[Text excerpt]:
Analyzing the income property purchase agreement
The income property purchase agreement, first tuesday Form 159, is used to prepare and submit the buyer’s written offer to purchase income property, excluding one-to-four unit residential property. Terms for payment of the price are limited to conventional financing, an assumption of existing loans and a carryback note. Form 159 is also properly used by sellers in a counteroffer situation to submit their fresh offer to sell the real estate. [See Form 159 accompanying this chapter]
The purchase agreement offer, if accepted, becomes the binding written contract between the buyer and seller. Its terms must be complete and clear to prevent misunderstandings so the agreement can be judicially enforced. Thus, Form 159 is a comprehensive “boilerplate” purchase agreement which serves as a checklist, presenting the various conventional financing arrangements and conditions a prudent buyer would consider when making an offer to purchase.
Each section in Form 159 has a separate purpose and need for enforcement. The sections include:
1. Identification: The date of preparation for referencing the agreement, the name of the buyer, the amount of the good-faith deposit, the description of the real estate, an inventory of any personal property included in the transfer and the number of pages contained in the agreement and its addenda are set forth in sections 1 and 2 to establish the facts on which the agreement is negotiated.
2. Price and terms: All the typical variations for payment of the price by conventional purchase-assist financing or an assumption of existing financing are set forth in sections 3 through 9 as a checklist of provisions. On making an offer (or counteroffer), the terms for payment and financing of the price are selected by checking boxes and filling blanks in the desired provisions.

[Raw data]:
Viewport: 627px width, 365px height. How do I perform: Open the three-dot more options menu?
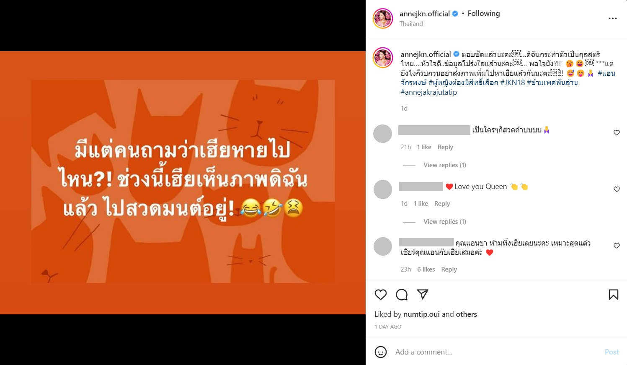613,18
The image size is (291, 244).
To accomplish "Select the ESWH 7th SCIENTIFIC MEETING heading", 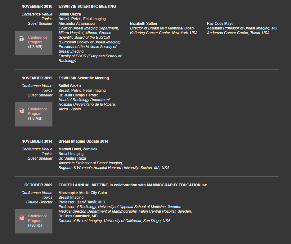I will click(x=87, y=7).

[What is asked]: Give a continuation of the text on the income property purchase agreement, starting after its last sentence.

[Expected answer]:
3. Acceptance and performance: Aspects of the formation of a contract, excuses for nonperformance and termination of the agreement are provided for in section 10, such as the time period for acceptance of the offer, the broker’s authorization to extend performance deadlines, the financing of the price as a closing contingency, procedures for cancellation of the agreement, a sale of other property as a closing contingency, cooperation to effect a §1031 transaction and limitations on monetary liability for breach of contract.
4. Due diligence contingencies: Contingencies for the buyer’s due diligence investigations into income and expense records, rental income statements, hazard disclosures, property condition disclosures, and other relevant information to be delivered by the seller are set forth in section 11.
5. Property Conditions: The buyer’s confirmation of the physical condition of the property as disclosed prior to acceptance is confirmed as set forth in section 12 by the seller’s delivery of reports, warranty policies and certifications not handed to the buyer prior to entry into the purchase agreement.
6. Closing conditions: The escrow holder, escrow instruction arrangements and the date of closing are established in section 13, as are title conditions, title insurance, hazard insurance, prorates and loan adjustments.
7. Brokerage and agency: The release of sales data on the transaction to trade associations is authorized, the brokerage fee is set and the delivery of the agency law disclosure to both buyer and seller is provided for as set forth in section 14, as well as the confirmation of the agency undertaken by the brokers and their agents on behalf of one or both parties to the agreement.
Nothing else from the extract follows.